Abstract
Background
Subanesthetic doses of ketamine, an N-methyl-d-aspartate receptor antagonist used as an adjuvant to opioid for the treatment of pain in adults with acute and chronic pain, have been shown, in some instances, to improve pain intensity and to decrease opioid intake. However, less is known about the role of ketamine in pain management in children, adolescents, and young adults.
Purpose
We examined the effects of subanesthetic ketamine on pain intensity and opioid intake in children, adolescents, and young adults with acute and chronic pain syndromes treated in an inpatient setting.
Methods
This is a longitudinal cohort study of patients treated with subanesthetic ketamine infusions in regular patient care units in a tertiary pediatric hospital. Primary outcomes included changes in pain scores and morphine-equivalent intake.
Results
The study cohort included 230 different patients who during 360 separate hospital admissions received subanesthetic ketamine infusions for pain management. Overall, ketamine infusions were associated with significant reductions in mean pain scores from baseline (mean pain scores 6.64 [95% CI: 6.38–6.90]) to those recorded on the day after discontinuation of ketamine (mean pain scores 4.38 [95% CI: 4.06–4.69]), p<0.001. Importantly, the effect of ketamine on pain scores varied according to clinical diagnosis (p=0.011), infusion duration (p=0.004), and pain location (p=0.004). Interestingly, greater reductions in pain scores were observed in patients with cancer pain and patients with pain associated with pancreatitis and Crohn’s disease.
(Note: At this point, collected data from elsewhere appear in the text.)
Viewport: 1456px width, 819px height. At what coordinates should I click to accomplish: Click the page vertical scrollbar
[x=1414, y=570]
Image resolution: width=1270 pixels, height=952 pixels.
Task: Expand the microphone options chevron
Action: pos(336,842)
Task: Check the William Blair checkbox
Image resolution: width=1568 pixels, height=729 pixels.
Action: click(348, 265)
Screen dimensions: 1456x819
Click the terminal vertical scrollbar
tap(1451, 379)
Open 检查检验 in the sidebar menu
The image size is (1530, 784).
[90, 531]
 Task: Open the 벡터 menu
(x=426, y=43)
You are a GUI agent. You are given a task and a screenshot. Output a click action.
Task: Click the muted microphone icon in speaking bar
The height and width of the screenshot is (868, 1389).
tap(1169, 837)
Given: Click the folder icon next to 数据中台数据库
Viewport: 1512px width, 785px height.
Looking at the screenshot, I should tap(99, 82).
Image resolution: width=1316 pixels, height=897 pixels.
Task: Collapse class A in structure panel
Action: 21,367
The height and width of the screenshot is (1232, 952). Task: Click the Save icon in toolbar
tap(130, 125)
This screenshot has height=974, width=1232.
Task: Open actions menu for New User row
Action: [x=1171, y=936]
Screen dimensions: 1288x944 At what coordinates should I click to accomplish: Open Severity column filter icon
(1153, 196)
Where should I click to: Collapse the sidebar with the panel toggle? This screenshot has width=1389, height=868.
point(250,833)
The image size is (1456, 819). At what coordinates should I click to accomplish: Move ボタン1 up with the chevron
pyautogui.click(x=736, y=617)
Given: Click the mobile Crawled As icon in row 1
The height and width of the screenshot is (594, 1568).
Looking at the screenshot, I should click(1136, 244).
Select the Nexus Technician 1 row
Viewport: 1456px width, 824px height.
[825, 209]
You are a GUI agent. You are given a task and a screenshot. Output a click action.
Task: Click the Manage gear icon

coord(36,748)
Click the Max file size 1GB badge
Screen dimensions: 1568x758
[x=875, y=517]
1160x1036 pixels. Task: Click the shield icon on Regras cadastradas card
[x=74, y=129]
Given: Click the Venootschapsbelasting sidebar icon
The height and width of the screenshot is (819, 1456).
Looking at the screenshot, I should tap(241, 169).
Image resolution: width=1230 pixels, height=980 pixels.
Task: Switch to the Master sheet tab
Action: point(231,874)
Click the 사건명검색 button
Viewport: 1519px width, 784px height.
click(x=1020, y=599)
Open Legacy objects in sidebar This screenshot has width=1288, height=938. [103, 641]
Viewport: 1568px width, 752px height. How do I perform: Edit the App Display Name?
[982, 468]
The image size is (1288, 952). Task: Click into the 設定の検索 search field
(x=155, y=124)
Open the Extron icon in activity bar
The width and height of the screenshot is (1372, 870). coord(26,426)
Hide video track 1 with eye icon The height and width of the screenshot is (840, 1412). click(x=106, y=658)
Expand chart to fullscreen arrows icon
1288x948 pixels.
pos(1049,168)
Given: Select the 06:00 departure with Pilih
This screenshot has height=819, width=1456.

There were no records of psychotomimetic side effects requiring therapy.
Conclusion
These data suggest that administration of subanesthetic ketamine for pain management is feasible and safe in regular inpatient care units and may benefit children, adolescents, and young adults with acute and chronic pain. This study is informative and can be helpful in determining sample and effect sizes when planning clinical trials to determine the role of subanesthetic ketamine infusions for pain management in pediatric patients.
Acknowledgments
The authors are grateful to the nursing staff from the Children’s National Health System for their excellent care of our patients and their families and to members of the Department of Anesthesia, and Pain Medicine, Critical Care, Acute Care, Pharmacy, the Department of Professional Practice and Nursing Research, the Department of Nursing Staff Development for the development of the low dose ketamine administration program at the Children’s National Health System. This study was funded by a grant (RAC 3000193) from the Sheik Zayed Institute for Pediatric Surgical Innovation.
Disclosure
This article was prepared while Zenaide MN Quezado, MD was employed at the Children’s National Health System. The opinions expressed in this article are the author’s own and do not reflect the view of the National Institutes of Health, the Department of Health and Human Services, or the United States government. The authors report no other conflicts of interest in this work.